Debugging Optimized Code
The first time you ever have to look at a crash dump, or breakpad report, or whatever, from heavily optimized code your eyes may bug out. Looking at these things never gets easy but at some point you stop being quite so gobsmacked by what you see. This article is intended to help you get to that better place a little bit less painfully.
There are many debuggers or “breakpadish” things out there and they will all have different properties. So, as is my custom, I’m going to focus on approximately what is going on here. What I’m writing is based on my own memory of these things from back when I was a youngster and I owned the C/C++ debugger in Visual C.
Let’s start with a quick primer on the sorts of data a debugger has at its disposal.
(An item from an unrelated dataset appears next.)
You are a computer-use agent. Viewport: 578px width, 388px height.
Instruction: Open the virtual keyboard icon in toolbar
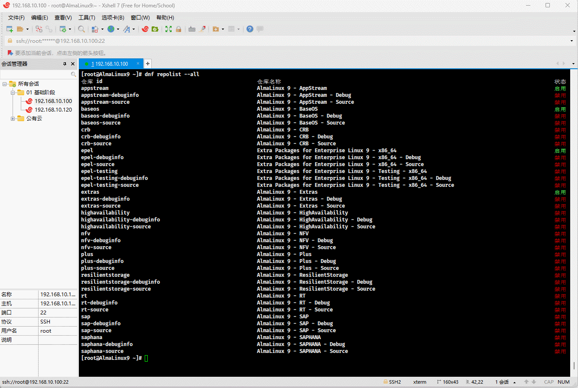[x=192, y=29]
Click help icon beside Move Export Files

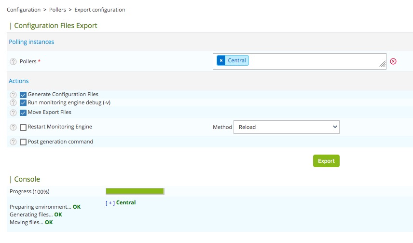coord(13,113)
Debugger Information Basics
There are a few essential pieces of information:
The Line Table
This is a mapping between between a code address and a source file/line
- the mapping from address to file/line is many:1 (a function)
- the mapping from file/line to address is 1:many (not a function)
When I say that the mapping from file/line to address is 1:many I don’t just mean that there are typically many code instructions for any given line of code, for purposes of this table typically we mean the first address associated with that line. But even mapping to just the first address of the line (so you could set a breakpoint there for instance) leaves you with a 1:many mapping. For instance any class template can expand into many different copies of the code, all of which have the same line origins. Any bit of inline code found in a header file might be processed many times in many different files and therefore those lines of code appear many times in your executable.
It’s typical ok to assume that given an address you can go back to the unique source line that created it using debug information (e.g. to print that source) but as we’ll see that isn’t 100% safe either. But normally address to source is a a well defined function.
The most basic symbolic information is a function mapping the name of every symbol to the address of that symbol. Great. Typically a range of lines corresponds to a function so you might do tricks like “the function consists of every byte from its first address to the address of the next function in order.” That’s usually good but there are cases where the code generation of a function might be split into pieces (e.g. hot/cold splitting for better locality). If that’s the case then the range of addresses that correspond to the function might be quite complex indeed. But the most important address is still the entry-point. The place where you will set a breakpoint on that symbol.
It’s important to be able to go from addresses inside a function back to the function name so that you can make good call-stacks. If code is contiguous that works out pretty well.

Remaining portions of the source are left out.